Граф Муравин сидел у костра, дожидаясь Михаила.
— Ты чего не спишь? — Присел Миша рядом. Его взгляд скользнул по задумчивому лицу Константина. — Боишься, Костя?
— Есть немного, Михаил Юрьевич. Две с половиной тысячи, не шутки. Каково-то будет завтра… — Костя помолчал. — А вам… в первый раз было страшно?
— Да, Костя. Мне и сейчас не по себе. Или ты думаешь, здесь все бесстрашные идиоты? — Михаил усмехнулся. — Кто скажет, что не боится ничего, плюнь ему в глаза, врет. Смел не тот, кто страха не знает, а тот, кто его поборол. А по мне, так полковник славно глаголил на сей счет: «Главное, в драку ввязаться. Дальше будет веселее».
— Да уж, сильно сказано, — усмехнулся Костя.
— Или ещё лучше его высказывание: «Война — фигня, главное — манёвры», — тихонько рассмеялся Михаил командирской шутке.
— А что такое «фигня»? — спросил озадаченный Костя.
Михаил на мгновение задумался. — Ну… примерно как «ерунда», «чепуха».
— Ладно, давай спать, — сказал Миша, укладываясь на бурке. — Судя по всему, завтрашний день будет тяжёлым.

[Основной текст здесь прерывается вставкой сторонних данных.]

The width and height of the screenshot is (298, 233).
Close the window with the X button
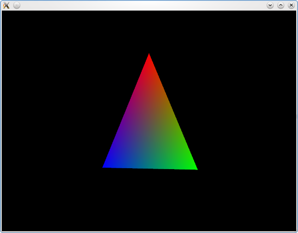[291, 5]
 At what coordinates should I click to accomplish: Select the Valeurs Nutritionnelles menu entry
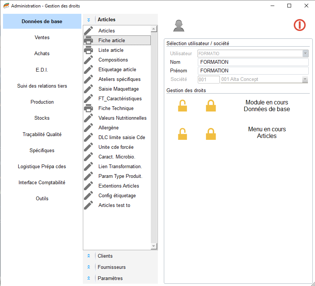click(x=122, y=118)
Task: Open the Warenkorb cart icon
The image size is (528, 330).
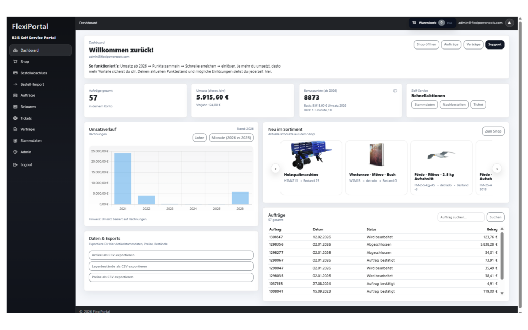Action: click(x=414, y=23)
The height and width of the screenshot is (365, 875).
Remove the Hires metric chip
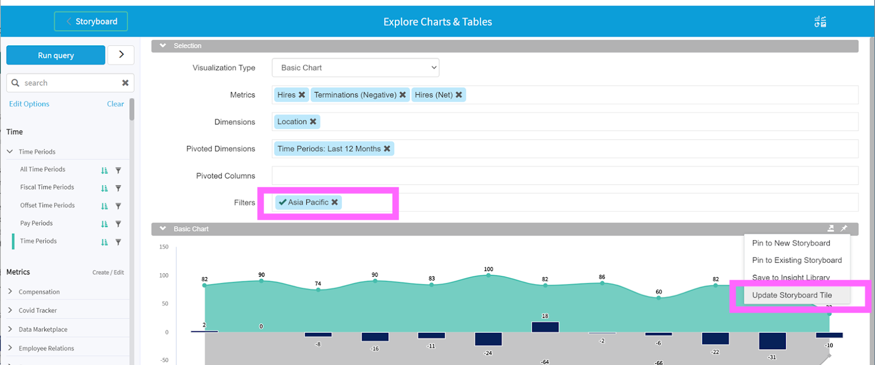302,95
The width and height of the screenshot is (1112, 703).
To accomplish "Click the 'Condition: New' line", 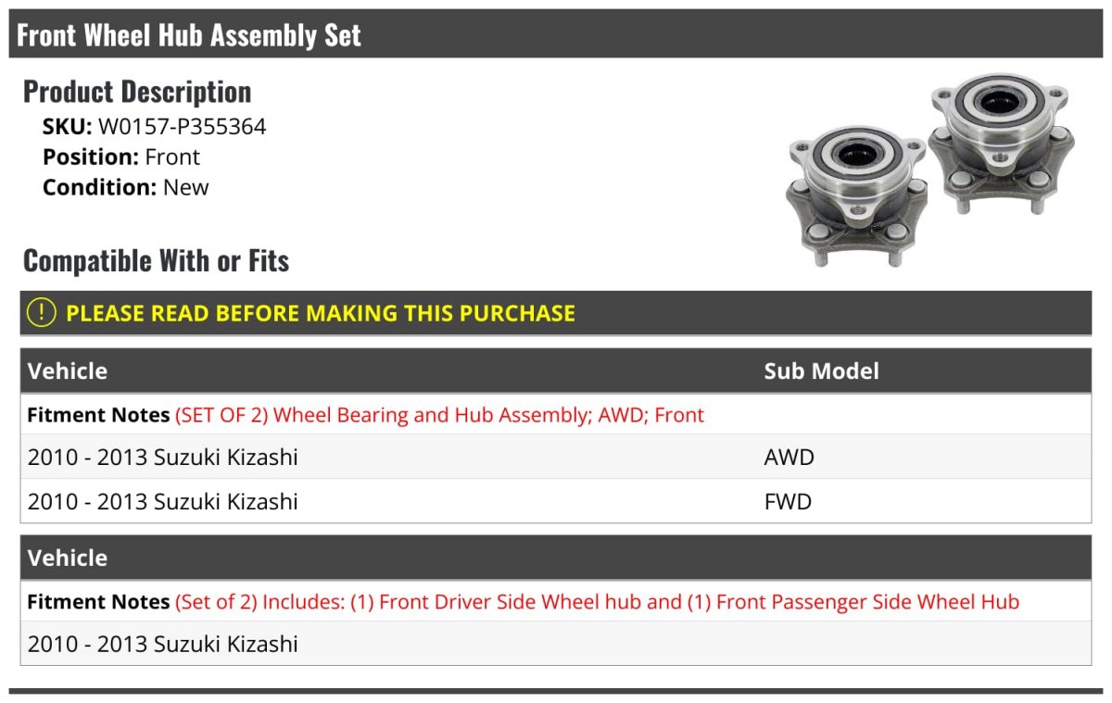I will point(126,187).
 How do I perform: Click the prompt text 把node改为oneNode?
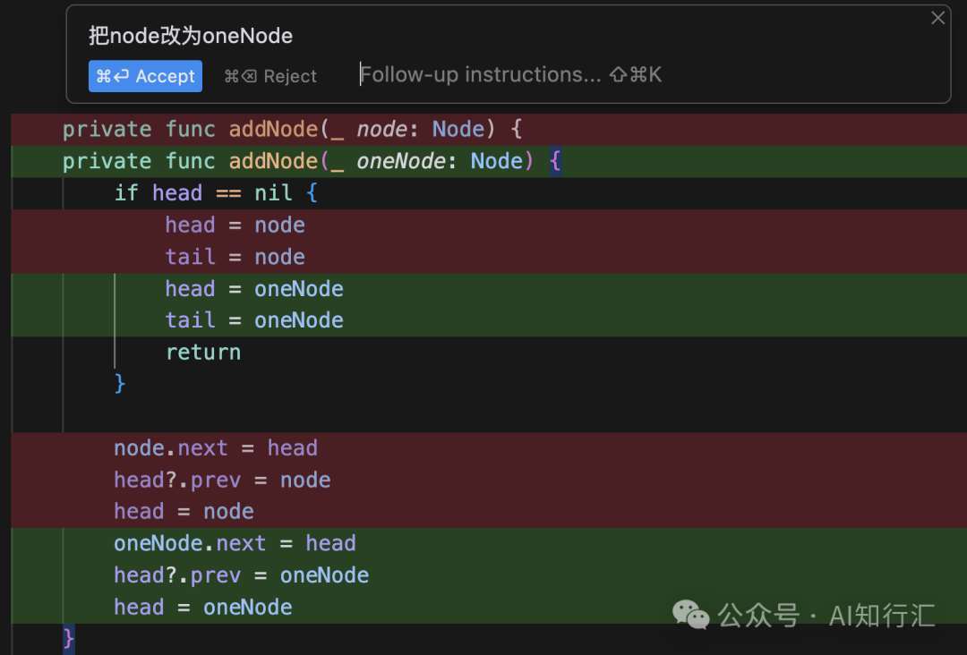(x=191, y=36)
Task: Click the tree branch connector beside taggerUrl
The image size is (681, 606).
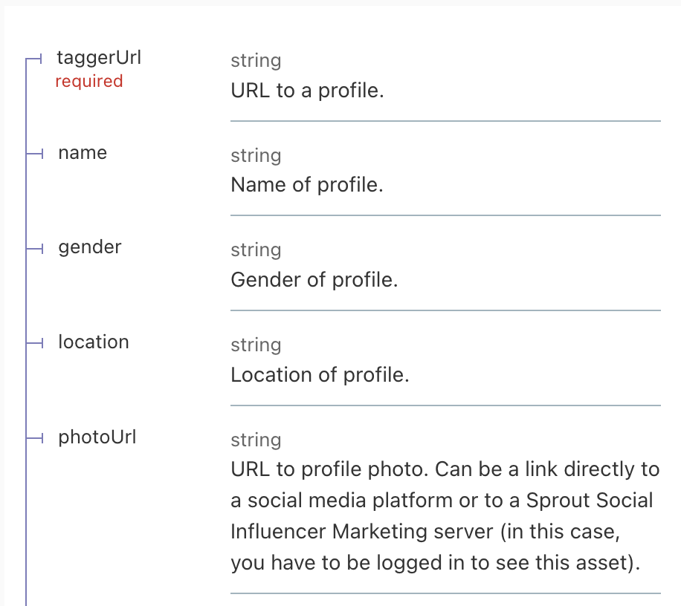Action: pyautogui.click(x=35, y=59)
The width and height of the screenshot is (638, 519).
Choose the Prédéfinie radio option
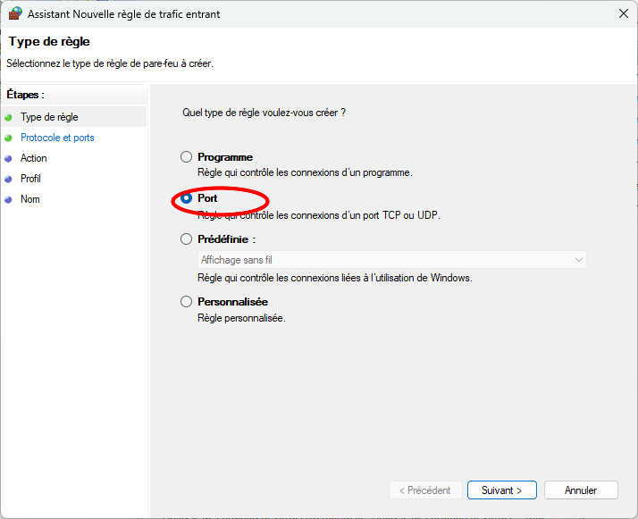point(187,239)
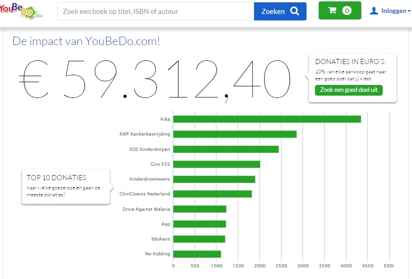The image size is (412, 279).
Task: Select the KWF Kankerbestrijding bar
Action: click(x=235, y=134)
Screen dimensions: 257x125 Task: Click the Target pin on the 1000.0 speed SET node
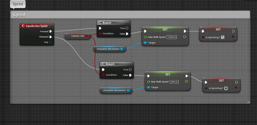tap(145, 43)
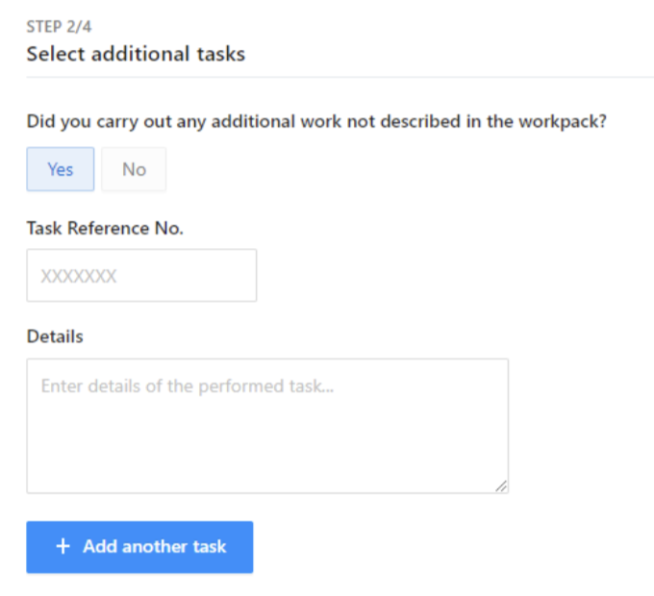Click the Details field label

(x=55, y=336)
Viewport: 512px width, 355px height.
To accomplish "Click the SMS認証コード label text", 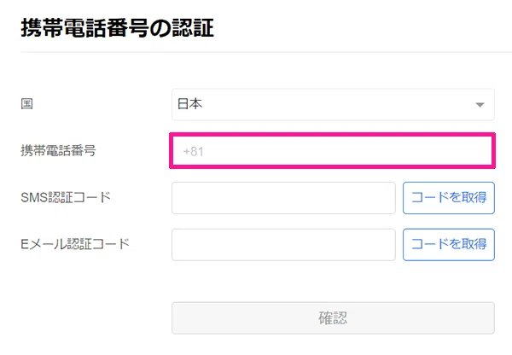I will (x=66, y=197).
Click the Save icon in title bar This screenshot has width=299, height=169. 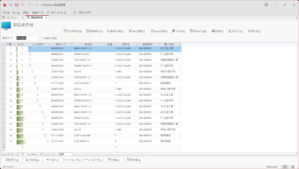(17, 5)
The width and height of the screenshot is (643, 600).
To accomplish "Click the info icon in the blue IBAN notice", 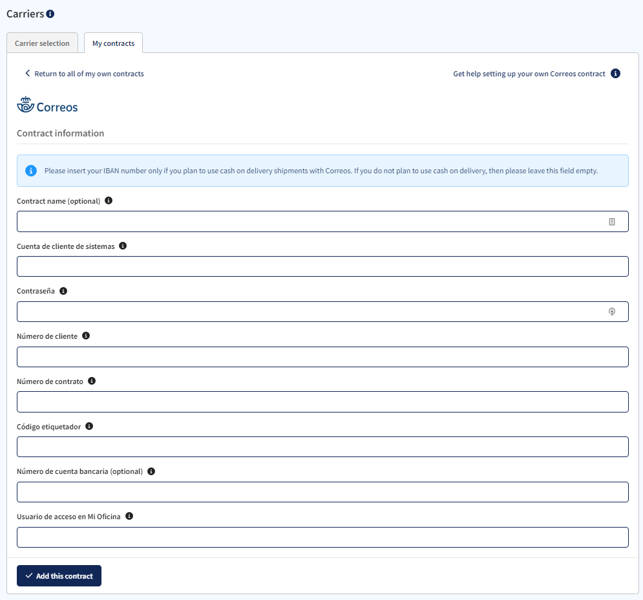I will [30, 171].
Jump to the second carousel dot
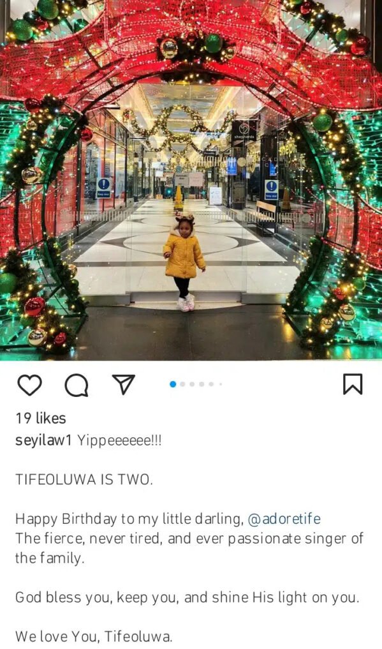Viewport: 382px width, 649px height. (x=182, y=384)
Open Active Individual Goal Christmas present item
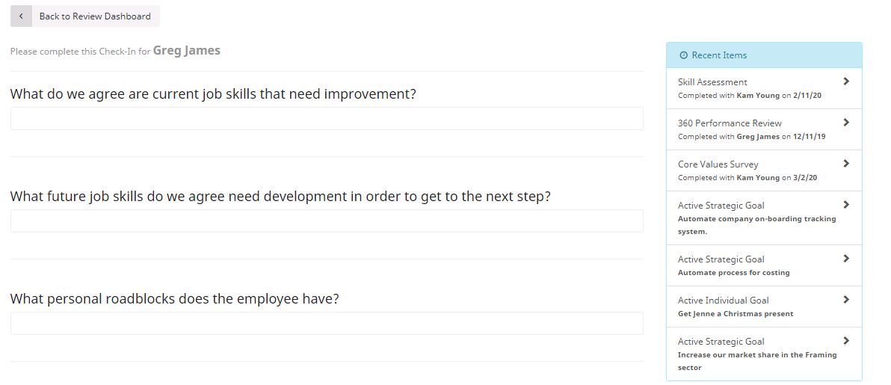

Оставшись наедине с тишиной, Костя наконец ощутил, как отступает тень недавнего прошлого. Петербург казался теперь дурным сном. Внезапный арест. Сырая, ледяная камера Петропавловки. Бесконечные допросы под взглядом равнодушных следователей. Хаос в мыслях, граничащий с безумием. Потом отчаяние, сменившееся тупым безразличием. Даже приговор, каторга, их неотвратимость, перестала пугать. Потом неожиданный перевод. Лишение чинов, разжалование в рядовые, определение в арестантскую роту. Долгий этап на Кавказ под конвоем непонятных драгун… И вот он, исполняющий обязанности хорунжего в элитном батальоне, поставленный перед жестоким выбором. Либо выслужиться в офицеры Кавказского казачьего войска, либо навсегда остаться рядовым в линейном пехотном батальоне. Пришлось сжать зубы и доказывать себе и другим, что он достоин стоять в строю рядом с этими людьми. Не с лубочными солдатиками, а с настоящими. Был момент, когда силы иссякли, хотелось сдаться. Но тогда сотник Лермонтов, по-товарищески, буквально встряхнул его за шиворот, заставив бороться дальше. Вроде, получилось. Завтрашний бой расставит все точки над i. Даже если суждено погибнуть, так лучше в бою, чем сгинуть на каторге. С этой мыслью тревога немного отступила, и Костя, наконец, уснул беспокойным сном.